- _Extract provided_
Segment Open

- Margaret Janeway in 1938
- Born: May 3, 1896 Trenton, New Jersey, U.S.
- Died: November 17, 1981 (aged 85) New York City, U.S.
- Occupation: Physician
- Spouse: John Davidson McLanahan ​ ​(m. 1948; died 1969)​

= Margaret Janeway =

American physician

Margaret Janeway McLanahan (May 3, 1896 – November 17, 1981) was an American physician who served in World War II. The New York Times described her as "the first woman doctor in the United States Army in the North African theatre".

==Early life and education==
Janeway was born in Trenton, New Jersey, the daughter of John Howell Janeway and Margaret (Meta) McAllister Janeway. Her father was a mining engineer. Her paternal grandfather was John H. Janeway, a Union Army surgeon in the United States Civil War. Her maternal grandfather was also an army surgeon. She attended Bryn Mawr College and earned her medical degree from the Columbia University College of Physicians and Surgeons in 1927.

Segment Closed

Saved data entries

Segment Open

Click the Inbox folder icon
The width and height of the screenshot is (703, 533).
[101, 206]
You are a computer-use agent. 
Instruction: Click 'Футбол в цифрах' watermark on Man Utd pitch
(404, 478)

Segment Closed

- _Brief_
Copy the Margaret Janeway article from "- Died: November" to "Surgeons in 1927.", substituting "railroad engineer" for "mining engineer".

- _Written response_
- Died: November 17, 1981 (aged 85) New York City, U.S.
- Occupation: Physician
- Spouse: John Davidson McLanahan ​ ​(m. 1948; died 1969)​

= Margaret Janeway =

American physician

Margaret Janeway McLanahan (May 3, 1896 – November 17, 1981) was an American physician who served in World War II. The New York Times described her as "the first woman doctor in the United States Army in the North African theatre".

==Early life and education==
Janeway was born in Trenton, New Jersey, the daughter of John Howell Janeway and Margaret (Meta) McAllister Janeway. Her father was a railroad engineer. Her paternal grandfather was John H. Janeway, a Union Army surgeon in the United States Civil War. Her maternal grandfather was also an army surgeon. She attended Bryn Mawr College and earned her medical degree from the Columbia University College of Physicians and Surgeons in 1927.